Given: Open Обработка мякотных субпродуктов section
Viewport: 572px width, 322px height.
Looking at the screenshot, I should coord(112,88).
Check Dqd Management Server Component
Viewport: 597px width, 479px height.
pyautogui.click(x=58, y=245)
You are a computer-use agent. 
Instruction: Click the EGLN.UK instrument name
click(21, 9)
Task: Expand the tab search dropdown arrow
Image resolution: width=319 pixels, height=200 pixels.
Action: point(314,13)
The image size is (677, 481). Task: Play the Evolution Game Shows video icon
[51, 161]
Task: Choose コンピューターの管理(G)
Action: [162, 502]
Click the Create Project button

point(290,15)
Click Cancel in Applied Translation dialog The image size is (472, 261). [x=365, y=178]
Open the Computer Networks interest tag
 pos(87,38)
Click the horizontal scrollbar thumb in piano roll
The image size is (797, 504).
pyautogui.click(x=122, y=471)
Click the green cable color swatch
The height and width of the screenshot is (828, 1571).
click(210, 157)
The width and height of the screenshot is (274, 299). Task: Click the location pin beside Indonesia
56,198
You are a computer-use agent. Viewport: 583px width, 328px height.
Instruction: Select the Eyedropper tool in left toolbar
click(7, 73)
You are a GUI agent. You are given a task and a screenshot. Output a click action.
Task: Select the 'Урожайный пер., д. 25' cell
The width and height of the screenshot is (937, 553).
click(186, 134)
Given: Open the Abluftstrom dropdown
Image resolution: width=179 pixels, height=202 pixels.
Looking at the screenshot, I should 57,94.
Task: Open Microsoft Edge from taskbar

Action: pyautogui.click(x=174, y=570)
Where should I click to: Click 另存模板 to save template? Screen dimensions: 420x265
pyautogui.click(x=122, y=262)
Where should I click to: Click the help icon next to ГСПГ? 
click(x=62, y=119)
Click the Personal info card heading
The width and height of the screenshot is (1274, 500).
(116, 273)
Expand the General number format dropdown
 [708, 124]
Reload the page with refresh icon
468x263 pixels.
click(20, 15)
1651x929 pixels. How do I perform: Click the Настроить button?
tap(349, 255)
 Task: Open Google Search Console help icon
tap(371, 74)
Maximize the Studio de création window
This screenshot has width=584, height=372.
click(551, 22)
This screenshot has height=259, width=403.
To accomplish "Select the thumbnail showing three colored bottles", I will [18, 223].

┄┄┄┄┄┄┄┄┄┄

▸ **INSTRUCTIONS FOR THE TASK**: Rewrite all of the data above with "Instruction" swapped for "Command" wherever it appears, and leave everything else the same.

▸ **OUTPUT FOR THIS TASK**:
Given: Open Обработка мякотных субпродуктов section
Viewport: 572px width, 322px height.
Looking at the screenshot, I should coord(112,88).
Check Dqd Management Server Component
Viewport: 597px width, 479px height.
pyautogui.click(x=58, y=245)
You are a computer-use agent. 
Command: Click the EGLN.UK instrument name
click(21, 9)
Task: Expand the tab search dropdown arrow
Image resolution: width=319 pixels, height=200 pixels.
Action: point(314,13)
The image size is (677, 481). Task: Play the Evolution Game Shows video icon
[51, 161]
Task: Choose コンピューターの管理(G)
Action: [162, 502]
Click the Create Project button

point(290,15)
Click Cancel in Applied Translation dialog The image size is (472, 261). [x=365, y=178]
Open the Computer Networks interest tag
 pos(87,38)
Click the horizontal scrollbar thumb in piano roll
The image size is (797, 504).
pyautogui.click(x=122, y=471)
Click the green cable color swatch
The height and width of the screenshot is (828, 1571).
click(210, 157)
The width and height of the screenshot is (274, 299). Task: Click the location pin beside Indonesia
56,198
You are a computer-use agent. Viewport: 583px width, 328px height.
Command: Select the Eyedropper tool in left toolbar
click(7, 73)
You are a GUI agent. You are given a task and a screenshot. Output a click action.
Task: Select the 'Урожайный пер., д. 25' cell
The width and height of the screenshot is (937, 553).
click(186, 134)
Given: Open the Abluftstrom dropdown
Image resolution: width=179 pixels, height=202 pixels.
Looking at the screenshot, I should 57,94.
Task: Open Microsoft Edge from taskbar

Action: pyautogui.click(x=174, y=570)
Where should I click to: Click 另存模板 to save template? Screen dimensions: 420x265
pyautogui.click(x=122, y=262)
Where should I click to: Click the help icon next to ГСПГ? 
click(x=62, y=119)
Click the Personal info card heading
The width and height of the screenshot is (1274, 500).
(116, 273)
Expand the General number format dropdown
 [708, 124]
Reload the page with refresh icon
468x263 pixels.
click(20, 15)
1651x929 pixels. How do I perform: Click the Настроить button?
tap(349, 255)
 Task: Open Google Search Console help icon
tap(371, 74)
Maximize the Studio de création window
This screenshot has width=584, height=372.
click(551, 22)
This screenshot has height=259, width=403.
To accomplish "Select the thumbnail showing three colored bottles", I will [18, 223].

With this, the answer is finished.